隨着東方旭的目光,之愉也看了過去,皺了皺秀眉,“真想把你兒子逼死嗎?”
她都這麼說了,他還能如何,東方旭誰都會懷疑,但之愉是個意外,揮了揮手示意羽林軍退下,“你的禮數當真忘完了?”見到之愉的那一刻東方旭就知道,他輸了,這個曾經那樣天真爛漫的姑娘,是他最不忍心拒絕的。
“辰言見過姨娘,凡音,這就是儲默的孃親,我姨娘。”聽到東方辰言的介紹,雪凡音一愣,東方辰言的姨娘爲什麼會與東方旭看起來這般親密,她的小心思沒有逃過東方辰言,在她耳邊,以只有兩人能聽到的聲音道:“別瞎想,還不見過姨娘。”
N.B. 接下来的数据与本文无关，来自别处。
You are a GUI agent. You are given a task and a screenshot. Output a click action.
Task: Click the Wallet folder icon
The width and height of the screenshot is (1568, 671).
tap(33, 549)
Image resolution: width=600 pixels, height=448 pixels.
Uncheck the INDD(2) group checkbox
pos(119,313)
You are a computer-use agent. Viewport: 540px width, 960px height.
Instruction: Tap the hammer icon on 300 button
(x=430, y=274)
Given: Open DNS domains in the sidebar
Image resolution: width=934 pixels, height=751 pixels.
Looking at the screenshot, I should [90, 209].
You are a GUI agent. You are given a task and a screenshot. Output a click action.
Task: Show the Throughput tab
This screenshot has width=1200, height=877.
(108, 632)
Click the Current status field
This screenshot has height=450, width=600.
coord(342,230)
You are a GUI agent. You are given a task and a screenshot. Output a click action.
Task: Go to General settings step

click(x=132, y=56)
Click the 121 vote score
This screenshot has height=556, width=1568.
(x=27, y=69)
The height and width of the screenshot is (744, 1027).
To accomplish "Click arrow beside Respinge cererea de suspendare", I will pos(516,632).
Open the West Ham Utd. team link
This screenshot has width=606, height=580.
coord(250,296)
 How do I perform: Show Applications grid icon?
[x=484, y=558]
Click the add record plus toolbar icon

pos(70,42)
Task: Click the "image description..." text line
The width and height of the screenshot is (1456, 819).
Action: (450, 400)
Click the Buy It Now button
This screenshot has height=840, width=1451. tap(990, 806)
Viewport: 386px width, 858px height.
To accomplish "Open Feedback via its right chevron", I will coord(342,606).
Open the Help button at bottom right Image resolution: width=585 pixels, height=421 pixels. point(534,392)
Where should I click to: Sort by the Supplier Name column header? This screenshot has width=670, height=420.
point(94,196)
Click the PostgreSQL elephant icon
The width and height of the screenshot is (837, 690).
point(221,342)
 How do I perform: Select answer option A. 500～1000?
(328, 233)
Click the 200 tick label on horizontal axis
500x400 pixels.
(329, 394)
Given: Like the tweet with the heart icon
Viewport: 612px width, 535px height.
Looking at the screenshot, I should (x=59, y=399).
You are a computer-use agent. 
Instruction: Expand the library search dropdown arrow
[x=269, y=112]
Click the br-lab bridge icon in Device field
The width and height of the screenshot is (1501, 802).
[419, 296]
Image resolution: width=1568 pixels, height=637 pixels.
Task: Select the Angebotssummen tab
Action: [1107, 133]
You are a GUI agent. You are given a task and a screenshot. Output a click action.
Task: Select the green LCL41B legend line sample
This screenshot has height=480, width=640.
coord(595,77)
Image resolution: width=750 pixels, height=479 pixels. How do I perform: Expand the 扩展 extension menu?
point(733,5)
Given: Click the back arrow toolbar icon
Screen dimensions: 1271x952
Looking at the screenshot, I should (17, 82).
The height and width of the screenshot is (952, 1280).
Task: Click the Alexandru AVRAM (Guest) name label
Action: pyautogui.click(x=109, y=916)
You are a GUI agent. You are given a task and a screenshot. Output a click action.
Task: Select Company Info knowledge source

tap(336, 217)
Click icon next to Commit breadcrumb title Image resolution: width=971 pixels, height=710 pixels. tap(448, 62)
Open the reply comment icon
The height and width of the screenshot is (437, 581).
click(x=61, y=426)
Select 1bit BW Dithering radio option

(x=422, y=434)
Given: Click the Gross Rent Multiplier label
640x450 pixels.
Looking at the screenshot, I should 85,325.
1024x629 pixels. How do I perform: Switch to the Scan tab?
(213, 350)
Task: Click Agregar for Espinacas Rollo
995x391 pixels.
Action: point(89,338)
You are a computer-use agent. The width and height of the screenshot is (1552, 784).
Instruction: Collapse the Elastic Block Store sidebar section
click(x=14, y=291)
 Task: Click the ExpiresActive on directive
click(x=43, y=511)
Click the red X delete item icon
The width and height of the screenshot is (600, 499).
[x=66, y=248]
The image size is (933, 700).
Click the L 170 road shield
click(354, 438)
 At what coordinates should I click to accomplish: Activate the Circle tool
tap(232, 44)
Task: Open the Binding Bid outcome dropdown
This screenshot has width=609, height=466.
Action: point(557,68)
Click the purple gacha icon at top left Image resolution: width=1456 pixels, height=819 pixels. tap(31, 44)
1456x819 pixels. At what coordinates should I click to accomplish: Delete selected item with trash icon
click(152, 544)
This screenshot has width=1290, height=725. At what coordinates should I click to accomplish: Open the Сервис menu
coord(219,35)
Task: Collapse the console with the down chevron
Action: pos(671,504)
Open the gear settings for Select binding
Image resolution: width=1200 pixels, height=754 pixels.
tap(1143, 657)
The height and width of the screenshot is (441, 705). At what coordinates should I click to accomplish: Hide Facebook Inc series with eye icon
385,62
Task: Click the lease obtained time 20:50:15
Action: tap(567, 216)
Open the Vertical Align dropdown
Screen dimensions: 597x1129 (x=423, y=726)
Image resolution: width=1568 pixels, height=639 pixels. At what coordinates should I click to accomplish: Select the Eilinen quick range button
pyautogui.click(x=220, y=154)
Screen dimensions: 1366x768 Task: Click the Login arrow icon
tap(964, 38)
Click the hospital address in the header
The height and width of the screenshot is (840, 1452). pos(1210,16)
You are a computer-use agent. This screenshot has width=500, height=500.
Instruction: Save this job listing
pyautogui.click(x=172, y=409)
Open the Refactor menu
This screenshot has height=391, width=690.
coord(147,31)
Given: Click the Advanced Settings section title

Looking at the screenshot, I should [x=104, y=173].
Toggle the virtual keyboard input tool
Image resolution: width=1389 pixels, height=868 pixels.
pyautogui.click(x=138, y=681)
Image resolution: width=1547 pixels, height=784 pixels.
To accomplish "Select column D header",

“哦!”雪凡音像是剛反應過來一般,向東方辰言的姨娘行了一個禮。
來人正是鳳之愉,東方辰言母親鳳皇貴妃的親姐姐,只不過東方辰言這個姨娘從來不是循規蹈矩之人,年輕時,東方旭就拿她沒辦法,其實東方旭與鳳之愉相識得比鳳皇貴妃早,當年鳳之愉的美貌不輸她妹妹鳳皇貴妃,可她偏偏愛當個假小子,所以在名氣上輸鳳皇貴妃不止一籌。
自從鳳皇貴妃離世後,鳳之愉也悄悄離開了世人的眼睛,東方旭派人找過她,也曾找到過,不過都被她溜走了,之後她更是沒有一個固定的住處,讓人無從找起,而且放話,只要東方旭的人找到她,她就自盡,鳳之愉做事本就與衆不同,東方旭也不敢再命人出去尋她,而她這一走便是到如今,但奇怪的是她並沒有讓儲默消失在大家眼中。
“你想讓朕怎麼做?”她怎麼可能這麼巧合在此時出現在這兒。
“你別想太多,還真是巧合,最近缺錢用,沒地方住,到妹妹的房子藉助幾日,想着該與你打聲招呼,就過來了。”撒謊不眨眼不臉紅心跳,而且還能讓人覺得很是無辜的,恐怕除了鳳之愉,也沒幾個人能做到這樣了。
“不過既然我遇上了,也不能不管,好歹是我親外甥,我親妹妹唯一的心肝寶貝,真出了什麼事,我就睡不安寧了。”鳳之愉話裏話外提醒着東方旭別忘了東方辰言的母妃,“辰言啊,你與姨娘講講,什麼事讓你們父皇對你刀劍相向,讓外人看笑話的,你父皇不是不理智之人,不會是有什麼人挑撥吧?”鳳之愉巧妙地只提了東方旭出手而未提東方辰言,誇了東方旭也將目光落在了皇後身上。
就在東方辰言講述前因後果時,辰昕與辰月一陣眉來眼去,他們想的是怎麼讓看不順眼的人倒大黴,鳳之愉這尊神既然搬了出來,不好好拜拜怎麼行呢,不過即便當年鳳之愉再美貌,歲月在她臉上留下的痕跡不多,但整個人的感覺卻與他們幼時印象中的鳳之愉有所差別。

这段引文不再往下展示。